Safe enough, I thought. I’d already proved I could get away from the biggest, baddest vampire in Europe. This shouldn’t be so bad. And I would be going out and doing something.
—
WE STARTED BY BACKTRACKING THE FOUR WHO HAD attacked us to their car, parked a couple of miles away. Actually, I started by sifting through vampire ashes looking for a car key or fob or something. Jitka and Martin put together a pack of things they were sure would allow us to extract a single vampire and restrain it with minimum chances of having it break free and kill us all. Just in case, they said when I objected that we were only going in to observe and report back.
The car was an expensive new model with a correspondingly expensive new guidance system on board. Jitka and Martin complained about how well financed Mary seemed to be getting. They seemed to take the luxury car as a personal insult, and I was reminded that not so long ago by the standards of long-lived creatures, the Czech Republic had been part of the Soviet bloc. Under the communist regime, personal wealth had been viewed as a moral failure.
I wasn’t sure that wasn’t correct.
We got lucky with the car key I’d found on the third ash pile I’d gone through.
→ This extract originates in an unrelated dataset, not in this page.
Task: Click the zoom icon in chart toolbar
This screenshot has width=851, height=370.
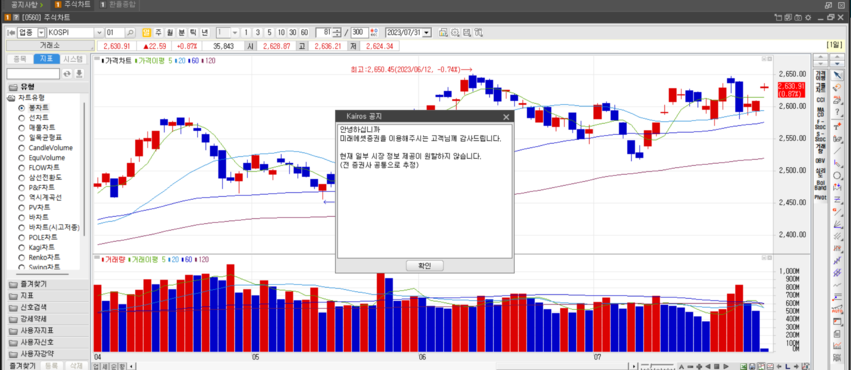Action: coord(455,33)
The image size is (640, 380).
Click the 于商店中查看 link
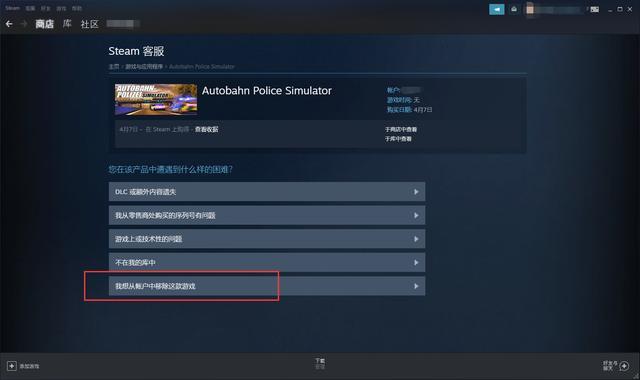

It was one of the keyless fobs and half-melted, but apparently the right half was undamaged, because the car unlocked when Martin held it next to the door.
I did know how to start a car without a key—even a modern car—but I needed a few more supplies than I had at hand. It was a good thing the key had survived.
Still commenting—presumably, because they’d switched back to Czech to continue their complaints—Martin started the car, switched on the nav system, and found, in the saved locations, one that was helpfully labeled with the “home” icon.
If their car hadn’t had GPS, Martin knew of a few places where one of the dead vampires had been spotted a couple of days ago. I could have tried picking up his trail and following it. But, probably, we would have given the whole thing up and gotten a hotel room for the rest of the night. The GPS was a big break.